Green’s Dictionary of Slang

peasouper n.

1. (Aus.) a newly arrived British immigrant.

C. Stretton Memoirs II 40: Twig that new chum; he’s a real pea-souper [AND].
[Aus]E. Dyson In Roaring Fifties 66: ‘Pea-souper!’ trumpeted a horseman through his hands. There were sarcastic references to ‘lime juice.’ [Ibid.] 68: They’ve been hazing you properly, mate. Pea-soupers and lime juicers are strangers off shipboard.

2. (also peasoup) a very dense fog; also attrib. [orig. the pollution-based London fogs, but since the Clean Air legislation of 1950s, any exceptionally impenetrable fog].

[[UK]W. Kidd London and all its Miseries 33: A London fog is like pea-soup].
Melville Journal of Visit to London and Continent 24 Nov. (1949) 41: Upon sallying out this morning encountered the oldfashioned pea soup London fog – of a gamboge color.
[[UK]F.E. Smedley Lewis Arundel 466: Country air suits you better than the pea-soup-coloured atmosphere of London].
[UK]W.C. Russell Jack’s Courtship II 311: What! a pea-soup within a stone’s throw of the equator!
[Aus]South Aus. Advertiser 8 Jan. 4/7: A month or two ago London experienced a succession of ‘pea-soup fog’ days .
[UK]J. Payn Notes from ‘News’ 8: The fogs we have had this year have been made too much of [...] You could see something in them if you looked long enough, which is not the case of a genuine Peasouper.
[UK]A. Binstead Pitcher in Paradise 155: Dodging the chilly blasts and peasoup skies of January in southern climes.
[UK]Daily Chronicle 30 Nov. 4/4: A country cousin who wishes to see and breathe and mingle in a metropolitan pea-souper .
[UK]D.L. Sayers Unpleasantness at the Bellona Club (1977) 69: I can find one blindfold in a pea-souper with both hands tied behind me.
[US](con. 1915) ‘W.W. Windstaff’ ‘A Flier’s War’ in Longstreet Canvas Falcons (1970) 270: The taxi went slowly along in a pea soup mist.
[UK]X. Petulengro Britain Through Gipsy Eyes 30: In spite of the thick pea-soup fogs, I’ve covered quite a lot of ground.
[UK]H. Brush 21 Jan. diary in Garfield Our Hidden Lives (2004) 340: The BBC news at one o’clock said there was a pea-soup fog in some parts of London.
[US]H. Kurtzman Inside Mad (2002) 160: Gad! ... even the boats are lost in this dratted pea-soup fog!
[UK]P. Closterman (trans.) Big Show 89: We were about to leave for the orkneys.
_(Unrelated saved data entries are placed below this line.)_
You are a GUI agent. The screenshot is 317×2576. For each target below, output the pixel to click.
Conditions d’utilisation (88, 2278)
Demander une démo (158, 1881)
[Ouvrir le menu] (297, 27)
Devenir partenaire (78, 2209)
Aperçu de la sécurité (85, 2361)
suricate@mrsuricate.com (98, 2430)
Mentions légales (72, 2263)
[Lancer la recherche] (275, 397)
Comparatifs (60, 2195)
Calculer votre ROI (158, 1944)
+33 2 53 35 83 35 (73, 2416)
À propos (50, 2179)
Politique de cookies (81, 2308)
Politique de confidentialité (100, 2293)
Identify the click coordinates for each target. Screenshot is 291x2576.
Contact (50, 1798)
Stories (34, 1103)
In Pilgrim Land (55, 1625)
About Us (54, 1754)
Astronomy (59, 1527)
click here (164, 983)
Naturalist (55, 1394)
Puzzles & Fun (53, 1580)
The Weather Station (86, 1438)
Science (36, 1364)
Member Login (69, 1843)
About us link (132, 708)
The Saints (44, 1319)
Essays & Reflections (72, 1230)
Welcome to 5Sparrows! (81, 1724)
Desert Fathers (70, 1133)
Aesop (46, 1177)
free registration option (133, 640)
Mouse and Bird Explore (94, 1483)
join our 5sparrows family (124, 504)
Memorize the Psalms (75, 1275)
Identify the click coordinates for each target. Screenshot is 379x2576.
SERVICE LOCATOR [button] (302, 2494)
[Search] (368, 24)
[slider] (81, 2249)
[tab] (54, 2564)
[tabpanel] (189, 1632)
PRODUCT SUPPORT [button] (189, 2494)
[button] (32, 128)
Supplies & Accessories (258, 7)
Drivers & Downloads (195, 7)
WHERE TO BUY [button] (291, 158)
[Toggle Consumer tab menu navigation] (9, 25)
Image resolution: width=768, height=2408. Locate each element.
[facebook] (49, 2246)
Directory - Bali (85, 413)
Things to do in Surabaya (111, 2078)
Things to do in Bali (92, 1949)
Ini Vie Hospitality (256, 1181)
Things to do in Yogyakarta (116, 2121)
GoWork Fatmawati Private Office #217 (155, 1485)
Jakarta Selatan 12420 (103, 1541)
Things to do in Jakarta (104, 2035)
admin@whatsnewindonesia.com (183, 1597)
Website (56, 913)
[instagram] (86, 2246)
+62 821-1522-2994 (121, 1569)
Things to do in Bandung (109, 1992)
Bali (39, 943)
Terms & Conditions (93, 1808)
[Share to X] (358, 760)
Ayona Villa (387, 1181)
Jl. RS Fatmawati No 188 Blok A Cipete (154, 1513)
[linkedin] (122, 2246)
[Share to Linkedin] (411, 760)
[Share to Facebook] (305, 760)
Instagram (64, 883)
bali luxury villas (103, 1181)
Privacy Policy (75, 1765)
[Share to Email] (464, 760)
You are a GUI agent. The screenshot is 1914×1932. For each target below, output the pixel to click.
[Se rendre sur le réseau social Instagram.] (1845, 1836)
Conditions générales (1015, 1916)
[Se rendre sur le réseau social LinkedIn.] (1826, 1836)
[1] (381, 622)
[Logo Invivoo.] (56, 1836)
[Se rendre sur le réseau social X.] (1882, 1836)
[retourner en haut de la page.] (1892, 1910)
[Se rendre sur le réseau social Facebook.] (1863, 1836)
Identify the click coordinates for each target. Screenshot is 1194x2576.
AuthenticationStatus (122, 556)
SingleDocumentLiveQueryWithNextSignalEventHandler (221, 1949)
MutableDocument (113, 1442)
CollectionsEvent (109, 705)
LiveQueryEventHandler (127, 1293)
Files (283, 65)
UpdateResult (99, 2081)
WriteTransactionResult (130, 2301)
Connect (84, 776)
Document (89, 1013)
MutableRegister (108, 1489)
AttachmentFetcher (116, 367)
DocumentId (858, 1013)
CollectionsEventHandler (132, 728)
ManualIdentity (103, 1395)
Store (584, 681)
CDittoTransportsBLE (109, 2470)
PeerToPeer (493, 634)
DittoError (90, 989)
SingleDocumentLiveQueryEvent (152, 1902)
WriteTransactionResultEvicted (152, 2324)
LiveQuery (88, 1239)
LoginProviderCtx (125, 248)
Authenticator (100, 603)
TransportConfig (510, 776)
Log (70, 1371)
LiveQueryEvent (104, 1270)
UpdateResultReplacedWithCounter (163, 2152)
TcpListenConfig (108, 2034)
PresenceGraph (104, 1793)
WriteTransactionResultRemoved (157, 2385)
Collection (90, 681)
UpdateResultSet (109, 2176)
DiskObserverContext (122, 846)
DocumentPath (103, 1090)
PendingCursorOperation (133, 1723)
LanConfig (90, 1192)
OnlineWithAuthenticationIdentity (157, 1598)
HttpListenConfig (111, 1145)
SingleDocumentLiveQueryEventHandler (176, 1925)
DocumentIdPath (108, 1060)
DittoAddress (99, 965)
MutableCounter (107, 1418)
There was a regular pea-souper.
[US]R. Bissell High Water 92: I walked out in the pea soup.
[UK]C. Stead Cotters’ England (1980) 36: Caroline laughed, ‘Then she would be handsomer in a peasouper.’.
[UK]N. Armfelt Catching Up 124: If you prefer your London, go back and get lost in your peasoup fog.
[US]S. King It (1987) 739: Looks like a pea-souper to me, Watson, Ritchie thought, and for a moment he imagined himself as Sherlock Holmes.
[UK]D. Jarman diary 9 Feb. Smiling in Slow Motion (2000) 79: When I was a kid it would have been a thick pea-souper from all the coal fires.
London Lite 28 Jan. 5: Peasouper across the Capital.
[UK]J. Meades Empty Wigs (t/s) 190: [N]inety. At which age no title, no thousand-hectare Berrichonne estate [...] can exempt us from the peasouper in the bonce.

3. (N.Z.) a teetotaller [? their preferred diet].

H.C. Jacobson Tales of Banks Peninsula 246: The Chaplain said [to the Publican] ‘I’ll take a glass of water.’ ‘We don’t sell that here [...] and if you ever come in again don’t expect any bunting, because we don’t fly it for peasoupers.’ [DNZE].